Aeroporto poderá receber ainda mais voos

Agora é oficial: o vice-presidente do Senado Federal, Cássio Cunha Lima (PSDB-PB), recebeu a confirmação, da Superintendência da Infraero (Empresa Brasileira de Infraestrutura Aeroportuária), de que a companhia assinou contrato com uma nova empresa, a Air BP Petrobahia, que operará sob a bandeira Shell no aeroporto João Suassuna de Campina Grande. Isto resolve o problema do funcionamento do PAA (Posto de Abastecimento de Aeronaves) no aeroporto e restabelece a operação prevista para o próximo dia 20 de março.
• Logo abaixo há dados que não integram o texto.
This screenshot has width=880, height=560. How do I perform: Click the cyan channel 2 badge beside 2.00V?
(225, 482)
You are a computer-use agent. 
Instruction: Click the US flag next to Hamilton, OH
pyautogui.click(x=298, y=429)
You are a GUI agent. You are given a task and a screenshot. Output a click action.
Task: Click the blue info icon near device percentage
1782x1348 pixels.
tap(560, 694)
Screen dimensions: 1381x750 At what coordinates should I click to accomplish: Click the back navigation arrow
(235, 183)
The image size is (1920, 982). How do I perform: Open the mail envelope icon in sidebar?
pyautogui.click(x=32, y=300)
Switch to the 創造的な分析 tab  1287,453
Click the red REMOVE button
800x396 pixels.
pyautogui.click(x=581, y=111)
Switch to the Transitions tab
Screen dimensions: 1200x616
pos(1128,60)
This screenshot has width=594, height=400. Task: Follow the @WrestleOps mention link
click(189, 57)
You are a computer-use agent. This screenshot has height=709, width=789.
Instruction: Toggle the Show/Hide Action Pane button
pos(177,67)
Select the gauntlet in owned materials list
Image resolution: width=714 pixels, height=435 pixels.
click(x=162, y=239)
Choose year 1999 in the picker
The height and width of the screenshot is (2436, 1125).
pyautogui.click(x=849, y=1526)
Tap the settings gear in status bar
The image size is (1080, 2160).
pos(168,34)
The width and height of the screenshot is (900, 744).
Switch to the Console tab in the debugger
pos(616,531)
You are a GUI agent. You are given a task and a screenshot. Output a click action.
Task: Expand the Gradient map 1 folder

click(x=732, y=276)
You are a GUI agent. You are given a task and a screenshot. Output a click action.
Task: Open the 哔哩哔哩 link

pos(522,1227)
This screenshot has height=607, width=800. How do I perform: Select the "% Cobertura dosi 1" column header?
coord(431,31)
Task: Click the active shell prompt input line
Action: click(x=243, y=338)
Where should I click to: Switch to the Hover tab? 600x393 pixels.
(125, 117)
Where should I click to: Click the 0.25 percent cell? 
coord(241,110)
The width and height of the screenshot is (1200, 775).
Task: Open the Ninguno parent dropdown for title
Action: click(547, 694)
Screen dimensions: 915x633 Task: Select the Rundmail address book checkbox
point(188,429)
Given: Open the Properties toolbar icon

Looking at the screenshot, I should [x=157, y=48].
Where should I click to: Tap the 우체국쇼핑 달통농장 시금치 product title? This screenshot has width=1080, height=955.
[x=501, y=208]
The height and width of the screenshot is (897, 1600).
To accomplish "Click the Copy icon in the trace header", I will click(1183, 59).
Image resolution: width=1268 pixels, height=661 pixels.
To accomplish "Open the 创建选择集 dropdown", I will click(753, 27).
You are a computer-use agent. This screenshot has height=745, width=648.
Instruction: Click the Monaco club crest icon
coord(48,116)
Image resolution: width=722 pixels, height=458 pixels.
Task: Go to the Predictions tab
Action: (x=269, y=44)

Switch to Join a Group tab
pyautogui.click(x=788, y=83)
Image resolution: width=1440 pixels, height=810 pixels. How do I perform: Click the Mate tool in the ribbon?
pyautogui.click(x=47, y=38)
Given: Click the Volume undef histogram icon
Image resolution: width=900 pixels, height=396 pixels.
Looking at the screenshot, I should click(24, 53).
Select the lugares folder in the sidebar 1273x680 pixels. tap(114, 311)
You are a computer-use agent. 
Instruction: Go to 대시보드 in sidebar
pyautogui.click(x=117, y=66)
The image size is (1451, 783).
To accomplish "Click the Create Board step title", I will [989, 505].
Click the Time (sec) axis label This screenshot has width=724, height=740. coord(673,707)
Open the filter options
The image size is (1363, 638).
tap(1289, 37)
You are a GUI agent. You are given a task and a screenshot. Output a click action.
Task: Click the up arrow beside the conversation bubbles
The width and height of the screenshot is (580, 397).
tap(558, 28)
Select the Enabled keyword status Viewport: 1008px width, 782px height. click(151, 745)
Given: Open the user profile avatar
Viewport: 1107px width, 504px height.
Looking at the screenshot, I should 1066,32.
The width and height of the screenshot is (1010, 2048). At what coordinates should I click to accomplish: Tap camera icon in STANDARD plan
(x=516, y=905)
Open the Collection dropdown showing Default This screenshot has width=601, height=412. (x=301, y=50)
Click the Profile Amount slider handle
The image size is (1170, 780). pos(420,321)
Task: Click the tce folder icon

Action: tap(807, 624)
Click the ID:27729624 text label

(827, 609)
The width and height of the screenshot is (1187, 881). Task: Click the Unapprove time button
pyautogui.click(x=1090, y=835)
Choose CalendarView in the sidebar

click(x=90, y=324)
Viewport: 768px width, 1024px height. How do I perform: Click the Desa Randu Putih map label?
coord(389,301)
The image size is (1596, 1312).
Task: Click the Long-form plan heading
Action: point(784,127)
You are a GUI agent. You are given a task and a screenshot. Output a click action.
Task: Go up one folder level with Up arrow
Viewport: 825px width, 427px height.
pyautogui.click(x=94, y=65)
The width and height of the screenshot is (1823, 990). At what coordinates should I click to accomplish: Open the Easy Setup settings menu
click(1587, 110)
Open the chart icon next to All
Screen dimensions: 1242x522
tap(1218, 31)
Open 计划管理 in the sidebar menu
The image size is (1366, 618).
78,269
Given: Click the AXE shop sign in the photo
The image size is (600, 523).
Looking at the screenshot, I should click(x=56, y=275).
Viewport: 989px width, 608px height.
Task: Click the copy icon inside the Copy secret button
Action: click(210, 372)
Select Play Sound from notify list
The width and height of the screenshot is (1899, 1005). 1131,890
“Essa era uma preocupação que já havia sido apresentada durante várias reuniões que tive com representantes da Associação Comercial de Campina Grande. Nosso gabinete procurou os dirigentes da Infraero para tratar da situação e, agora, estamos dando esse retorno, com a garantia da empresa de que em março o posto de abastecimento estará funcionando. O pleno funcionamento das operações no aeroporto de Campina Grande é muito importante para o desenvolvimento do município e da região”, explica Cássio.

A companhia, segundo informações da própria empresa, suspendeu a operação no Aeroporto João Suassuna devido ao impasse criado pelo posto de abastecimento de combustíveis instalado no terminal de passageiros local. A Infraero, porém, assegurou ao senador paraibano que já foi executada aquela rescisão contratual e, simultaneamente, foi assinado novo contrato com a empresa Air BP Petrobahia.

A nova empresa, inclusive, já esteve no aeroporto, onde foram feitas adequações para colocar o PAA em pleno funcionamento. A Infraero esclareceu que, com a Shell presente no PAA do Aeroporto João Suassuna, as companhias aéreas continuarão operando tranquilamente, inclusive as aeronaves privadas, que poderão abastecer normalmente.

A melhor notícia é que, com o posto de abastecimento funcionando, Campina Grande poderá ter novas opções de voos, inclusive, operados por outras empresas aéreas. Inicialmente, a Azul e a Gol serão as companhias mais beneficiadas, já que poderão fazer voos diretos conforme autonomia das aeronaves e da demanda de passageiros, já que não precisarão fazer escalas em aeroportos vizinhos para realizar o abastecimento dos aviões.